Work required —
Among the lines of the records, please find those that contain the word "computer" and copy them.

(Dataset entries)
-- -- --

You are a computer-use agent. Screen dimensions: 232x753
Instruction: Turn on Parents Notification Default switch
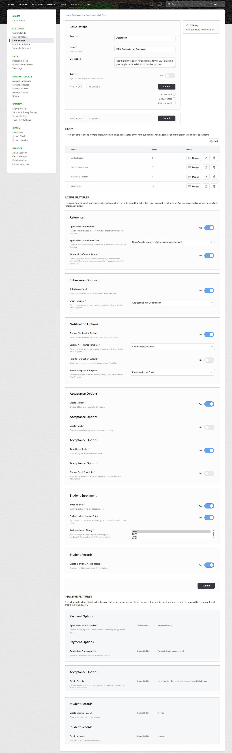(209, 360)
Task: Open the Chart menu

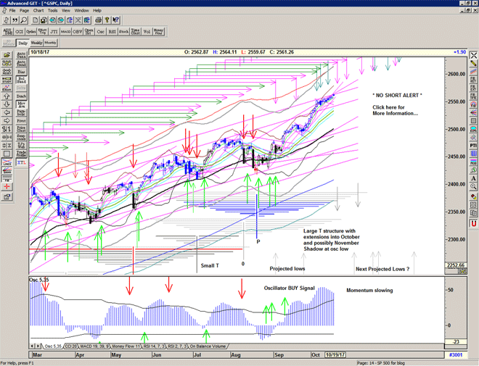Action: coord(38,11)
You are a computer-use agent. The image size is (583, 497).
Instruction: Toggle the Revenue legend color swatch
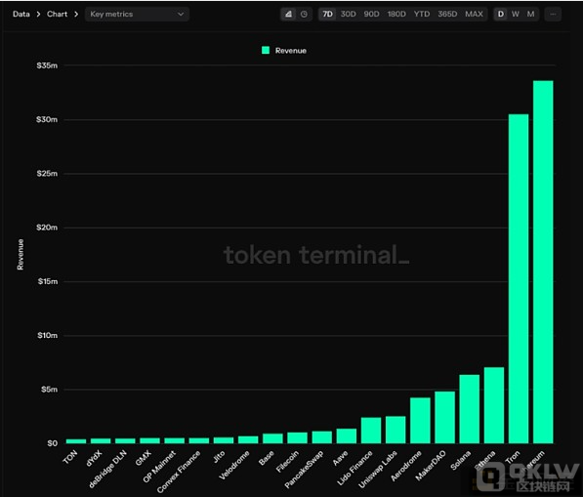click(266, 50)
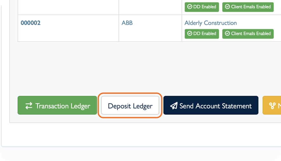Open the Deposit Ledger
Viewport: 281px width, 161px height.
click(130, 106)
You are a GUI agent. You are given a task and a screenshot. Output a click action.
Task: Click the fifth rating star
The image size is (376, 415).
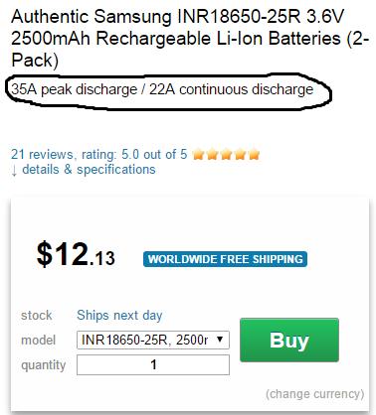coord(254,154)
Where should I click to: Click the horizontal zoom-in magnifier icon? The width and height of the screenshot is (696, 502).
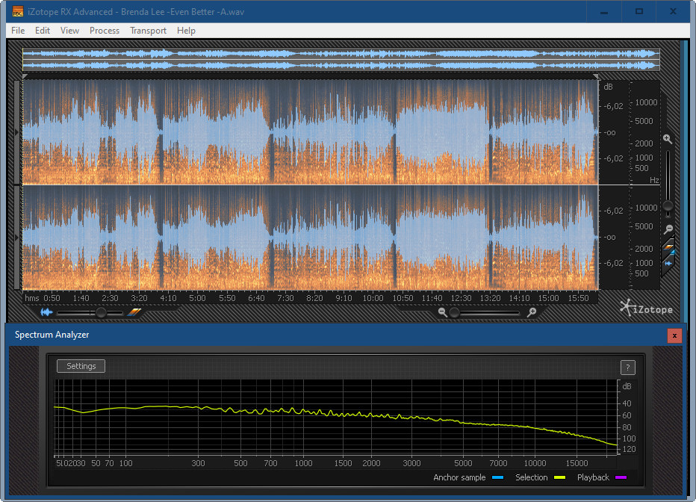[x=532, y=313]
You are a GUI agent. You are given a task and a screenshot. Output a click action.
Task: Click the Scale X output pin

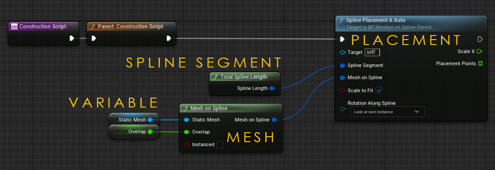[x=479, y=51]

-- -- --

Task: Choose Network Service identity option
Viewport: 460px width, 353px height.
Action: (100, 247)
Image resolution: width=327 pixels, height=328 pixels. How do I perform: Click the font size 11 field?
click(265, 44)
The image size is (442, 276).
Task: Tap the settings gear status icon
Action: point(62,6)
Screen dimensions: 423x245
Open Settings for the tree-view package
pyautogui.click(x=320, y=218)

-- -- --

Response box —
You are a computer-use agent. Screen dimensions: 232x753
You are a computer-use agent. The image size is (583, 497).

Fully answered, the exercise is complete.